The verses describing the new covenant promised: a restoration to the land for Israel and to the pure worship and spiritual service as priests, the long awaited arrival of King Messiah to Israel,  the pouring out of the Spirit on all flesh so that the Torah will be written in their hearts, the end of war and oppression in the land and in the world, and the reign of the Messiah in righteousness. Beginning with the restoration from exile, some of this was fulfilled, but not all; only with the coming of Messiah will all these things be completely fulfilled. Isaiah 54 lays out some of the promised blessings, but does not say when they will be fulfilled in part or completely.

But this chapter is also immediately practical as much for us today as it was for ancient Israel. The prophet describes clearly the plans God has for His holy people in this world; but the clues in the chapter, and the related contexts of the time, let us know that attaining these promises to the full called for spiritual service—which is why the chapter ends with the reminder that this is the heritage of the righteous servants of the LORD.

In verses 5 and 6 we are reminded that the promise is based on the relationship that the nation has to God; in His faithfulness to His covenant.

For your Maker is your husband,

the LORD of armies is His name;

and the Holy One of Israel is your Redeemer,

the God of the whole earth shall He be called.
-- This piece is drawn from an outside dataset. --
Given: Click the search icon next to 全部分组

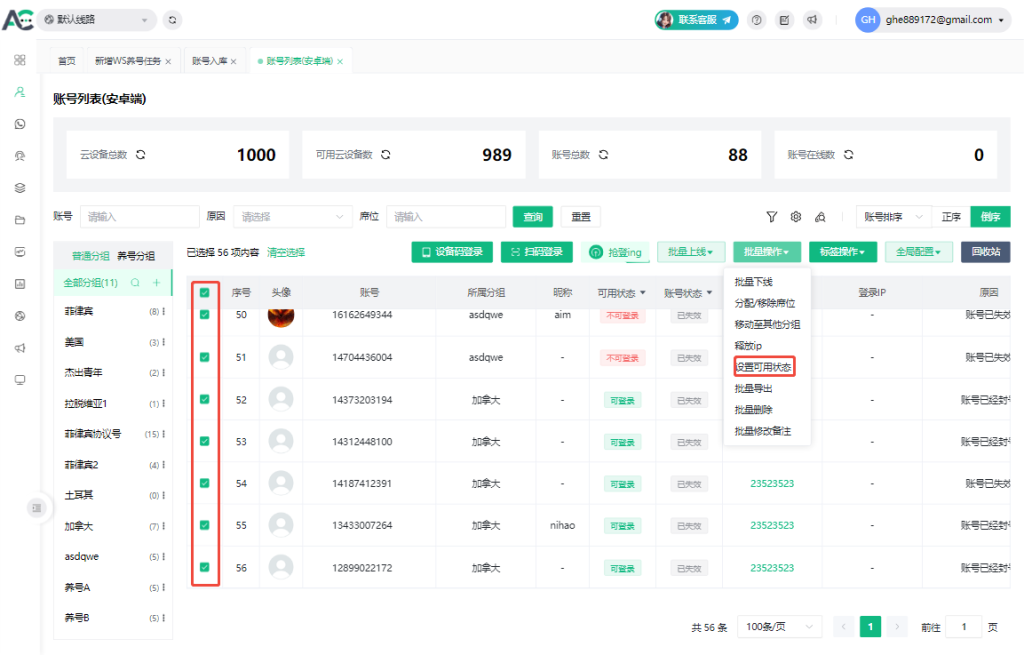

In creation He is our ‘Maker’ but now the prophet reminds us that not only did He create us, but, as clearly proclaimed in the book of Exodus, God is also our ‘husband’, a covenant term which calls to mind a marriage. The ‘husband’ is described as the sovereign Creator, the LORD of armies, the Holy One of Israel, the Redeemer, and the God of the whole earth. Any people related by covenant (marriage) to such a One need not fear anyone—except God Himself.

The condition of Israel is addressed as a wife that is bereaved, grieved in spirit, forsaken, and cast off. But will she be cast off forever?
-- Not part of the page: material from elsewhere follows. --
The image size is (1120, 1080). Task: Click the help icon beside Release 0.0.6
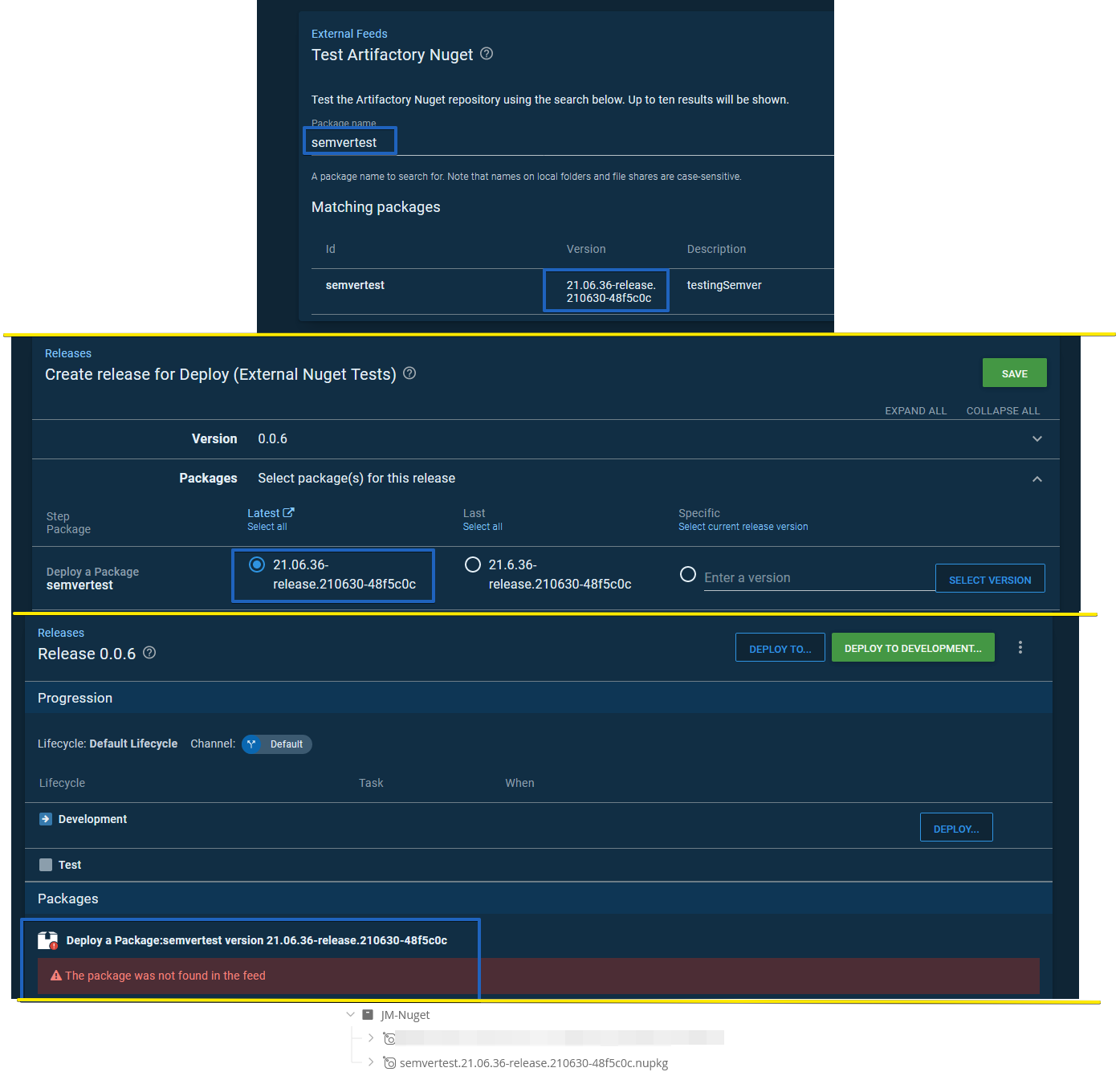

The following verses affirm that the exile was a temporary manifestation of God’s wrath to purge the rebels and faithless from the nation.
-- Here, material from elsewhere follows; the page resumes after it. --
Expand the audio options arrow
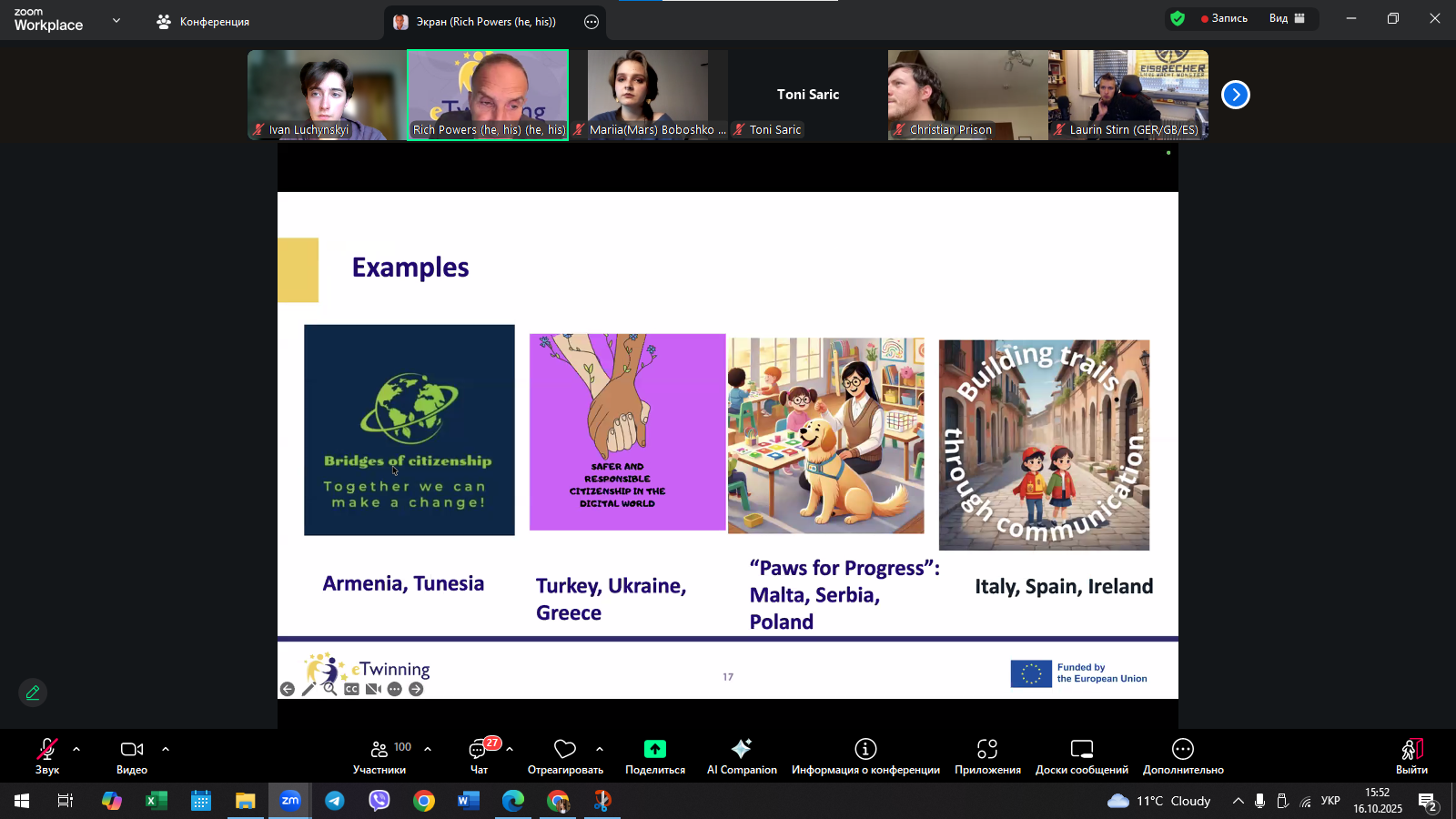 click(x=76, y=749)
Verses 7-10 record the speech of the LORD to assure Israel of future peace. The poetry is exquisite:

For a small moment I have forsaken you,

but with great mercies will I gather you;

In overflowing wrath I hid my face from you for a moment,

but with everlasting love I will have mercy on you.

The whole Babylonian captivity is referred to as a “small moment” when God turned His back on Israel. Seventy years may not seem like a ‘moment’ to us but in the context of God’s eternal plan of redemption, it is indeed but a moment.

The regathering of the Tribes will be with tender mercies. The exile is described as God’s wrath when He hid His face, a very human description to convey withholding mercy, but the restoration is a display of His everlasting loyal love and His absolute dependability. God is speaking to the nation as a whole; His anger was against sin, the exile was for the purpose of purging the rebels and drawing contrition and faith from the remnant. Now the restoration would show that the judgment time had passed, that there would be a new beginning.

The announcement is similar to the Noachide Covenant. So the comparison is made with the “waters of Noah”. Here too the LORD seals His promise with an oath, just as He did in the days of Noah.  And therein is the connection with this week’s Torah portion about Noah and the great flood.

It is noteworthy that the end of days is described elsewhere as being ‘like the days of Noah’ and as we look around our world today, it’s not difficult to see the connection.  While Noah built the Ark, the people around him scoffed, mocked and ridiculed him for obeying God, oblivious to the judgment that was about to be poured out on them for their national sins and rebellion.  In the end, eight people – only EIGHT – survived the Flood, a tiny remnant.

In Tune with Torah this week: we would do well to read Genesis 6 along with all of the Haftorah and consider the message as it relates to our world at this very moment in time.

What does it say personally to you, to your family?  If you had been alive at the time of Noah, would you have joined the mockers in belittling Noah for acting in faith?